The lack of long-term and consistent meteorological observations limits the application of land-surface simulators (e.g., of phenomena in hydrology, the cryosphere, ecology) at remote locations. For example, most permafrost areas are remote and lacking consistent meteorological time series, models that describe permafrost change over time cannot be driven for comparison with observations or for impact studies. Reanalysis-derived time series are valuable because they are available with global coverage, for a long time period, and for a broad set of physically consistent variables. Multiple reanalyses can be used to provide estimates of uncertainty. Practically, however, this data is difficult to use for several reasons: grid-scale reanalyses must be downscaled and interpolated horizontally (and vertically within the atmospheric column for mountains regions) to the site‑scale, differences in variables, units, and delivery between reanalyses must be reconciled, and large volumes of data need to be handled. Globsim is an open-source python library (available via GitHub) that was developed to handle these challenges and to facilitate a simulation workflow that takes advantage of the multiple reanalysis products available today.
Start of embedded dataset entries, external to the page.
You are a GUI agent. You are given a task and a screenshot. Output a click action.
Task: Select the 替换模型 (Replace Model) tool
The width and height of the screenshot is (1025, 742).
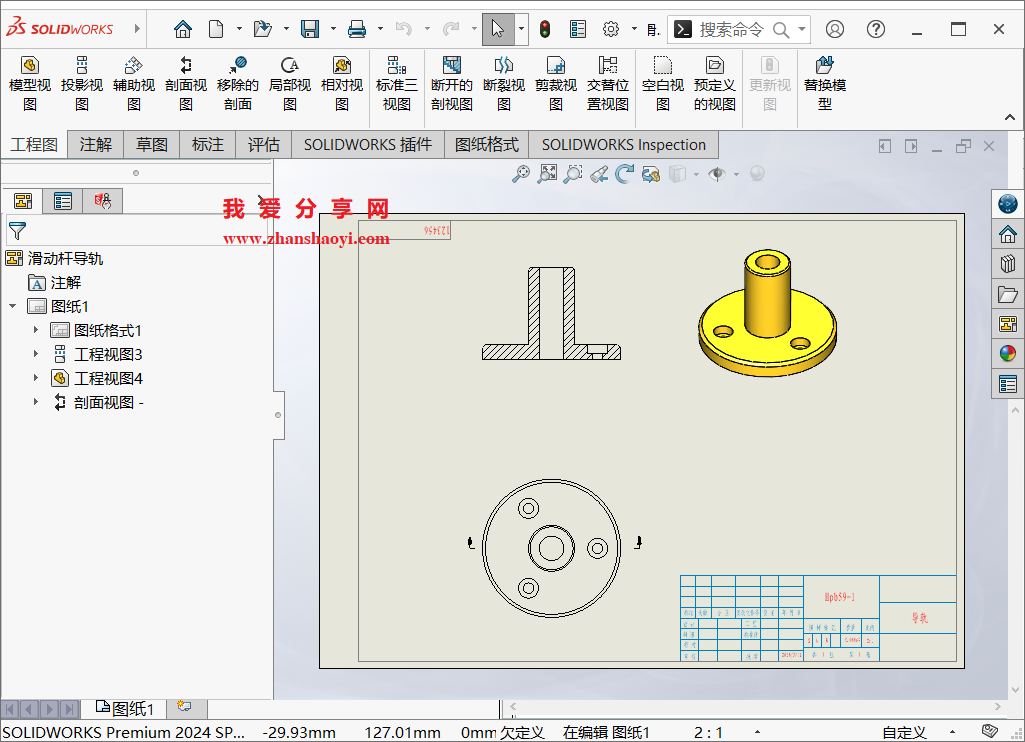tap(824, 83)
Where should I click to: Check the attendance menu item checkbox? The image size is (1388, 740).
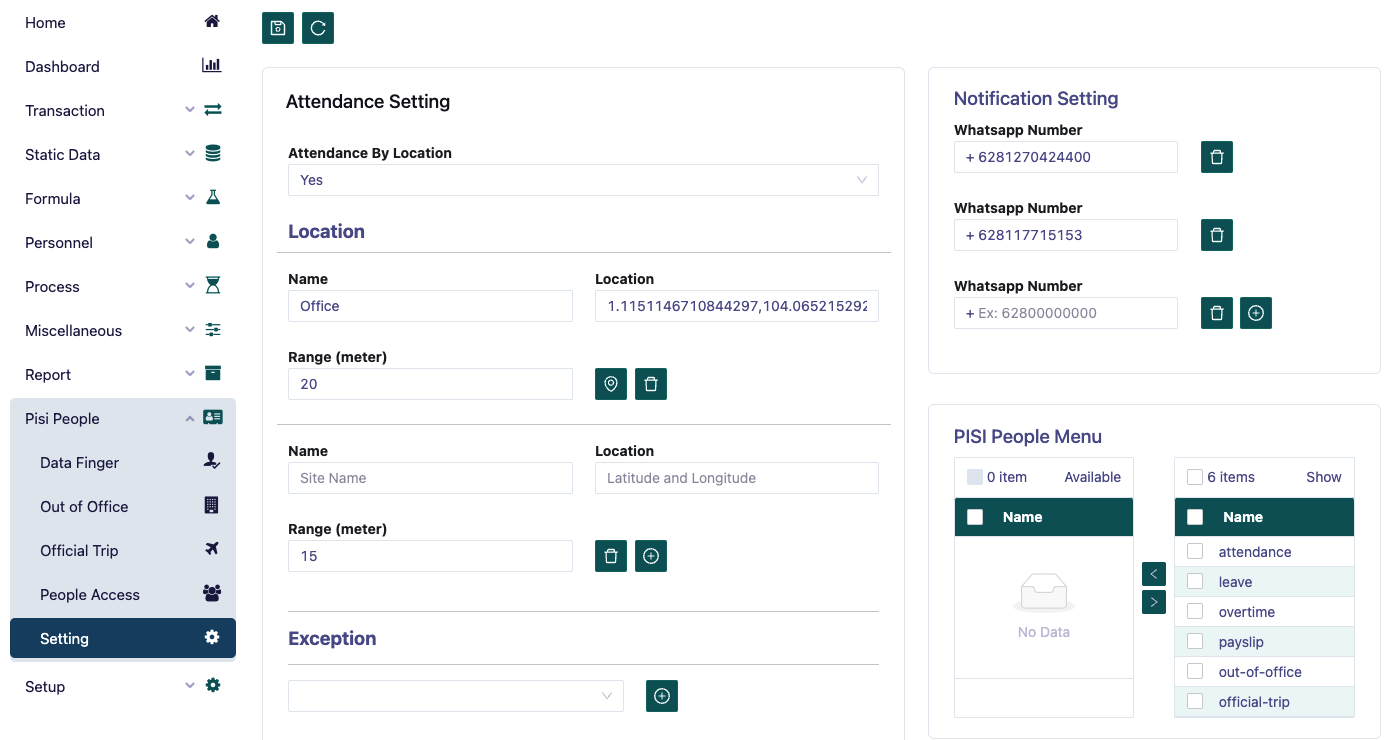[x=1195, y=552]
It outputs sub-daily meteorological time series that resemble meteorological stations for any location on the planet. Since the release of the first version of Globsim, we have improved usability, refactored code for maintainability and speed, and fixed a number of bugs. We also added support for ERA5 ensemble data, and added more sophisticated heuristic downscaling algorithms, including TOPOscale for elevation-adjusted radiative fluxes. We use Globsim as a core tool in a multi-model permafrost simulation workflow and, as a future step, we intend to use it as part of a debiasing routine to make predictions of permafrost using climate scenarios. We expect this tool to be broadly applicable to climate change impact modelers and other scientists using climate driven simulations working in (remote) locations that lack meteorological data of sufficient quality and duration for their application.